Report each line of the data that contains the string "will".

Start of Block

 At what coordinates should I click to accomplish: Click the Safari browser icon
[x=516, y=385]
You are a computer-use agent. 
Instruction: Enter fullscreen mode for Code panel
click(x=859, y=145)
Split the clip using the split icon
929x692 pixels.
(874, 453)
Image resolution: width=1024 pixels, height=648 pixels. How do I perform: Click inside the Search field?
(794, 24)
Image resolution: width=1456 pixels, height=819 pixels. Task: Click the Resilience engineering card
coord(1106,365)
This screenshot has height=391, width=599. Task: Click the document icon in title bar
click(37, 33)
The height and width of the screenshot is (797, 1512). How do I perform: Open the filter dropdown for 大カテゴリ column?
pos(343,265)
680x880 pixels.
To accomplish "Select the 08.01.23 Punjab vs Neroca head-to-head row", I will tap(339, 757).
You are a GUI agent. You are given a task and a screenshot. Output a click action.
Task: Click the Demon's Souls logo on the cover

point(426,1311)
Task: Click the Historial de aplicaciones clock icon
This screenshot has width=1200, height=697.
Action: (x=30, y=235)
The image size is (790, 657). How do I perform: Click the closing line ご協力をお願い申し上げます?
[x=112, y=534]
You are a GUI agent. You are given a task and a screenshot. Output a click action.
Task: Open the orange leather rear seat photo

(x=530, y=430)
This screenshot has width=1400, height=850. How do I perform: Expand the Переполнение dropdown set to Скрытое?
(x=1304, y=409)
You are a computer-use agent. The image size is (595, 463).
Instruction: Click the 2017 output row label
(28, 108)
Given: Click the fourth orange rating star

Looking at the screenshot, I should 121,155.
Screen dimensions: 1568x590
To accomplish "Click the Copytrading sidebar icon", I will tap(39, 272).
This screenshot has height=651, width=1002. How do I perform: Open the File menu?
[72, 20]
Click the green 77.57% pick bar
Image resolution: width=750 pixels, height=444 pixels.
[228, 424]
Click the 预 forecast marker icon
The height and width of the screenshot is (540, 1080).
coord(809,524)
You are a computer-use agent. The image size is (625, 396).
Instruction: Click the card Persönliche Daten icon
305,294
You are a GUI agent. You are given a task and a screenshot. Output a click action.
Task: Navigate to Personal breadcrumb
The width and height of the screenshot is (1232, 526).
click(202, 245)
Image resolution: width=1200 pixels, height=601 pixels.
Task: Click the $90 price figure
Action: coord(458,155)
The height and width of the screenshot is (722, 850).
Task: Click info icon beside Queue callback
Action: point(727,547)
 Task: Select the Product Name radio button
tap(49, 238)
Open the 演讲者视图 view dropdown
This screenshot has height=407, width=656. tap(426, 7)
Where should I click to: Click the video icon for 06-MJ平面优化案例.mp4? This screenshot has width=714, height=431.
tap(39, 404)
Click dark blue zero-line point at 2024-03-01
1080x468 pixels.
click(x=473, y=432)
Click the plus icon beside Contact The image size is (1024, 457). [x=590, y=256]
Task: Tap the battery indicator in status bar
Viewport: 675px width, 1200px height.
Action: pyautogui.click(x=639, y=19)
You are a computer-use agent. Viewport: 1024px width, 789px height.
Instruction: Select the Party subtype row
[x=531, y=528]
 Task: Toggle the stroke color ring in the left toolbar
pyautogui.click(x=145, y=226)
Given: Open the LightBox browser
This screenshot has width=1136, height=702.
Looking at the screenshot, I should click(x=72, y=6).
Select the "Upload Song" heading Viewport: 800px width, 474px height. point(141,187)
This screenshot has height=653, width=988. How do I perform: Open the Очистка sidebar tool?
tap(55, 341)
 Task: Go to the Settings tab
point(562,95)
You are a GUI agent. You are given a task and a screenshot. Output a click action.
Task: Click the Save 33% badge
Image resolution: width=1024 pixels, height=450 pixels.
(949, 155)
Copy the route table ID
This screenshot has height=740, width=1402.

End of Block

• **Exercise solution**:
To accomplish "Select the 08.01.23 Punjab vs Neroca head-to-head row", I will tap(339, 757).
To accomplish "Click the Copytrading sidebar icon", I will tap(39, 272).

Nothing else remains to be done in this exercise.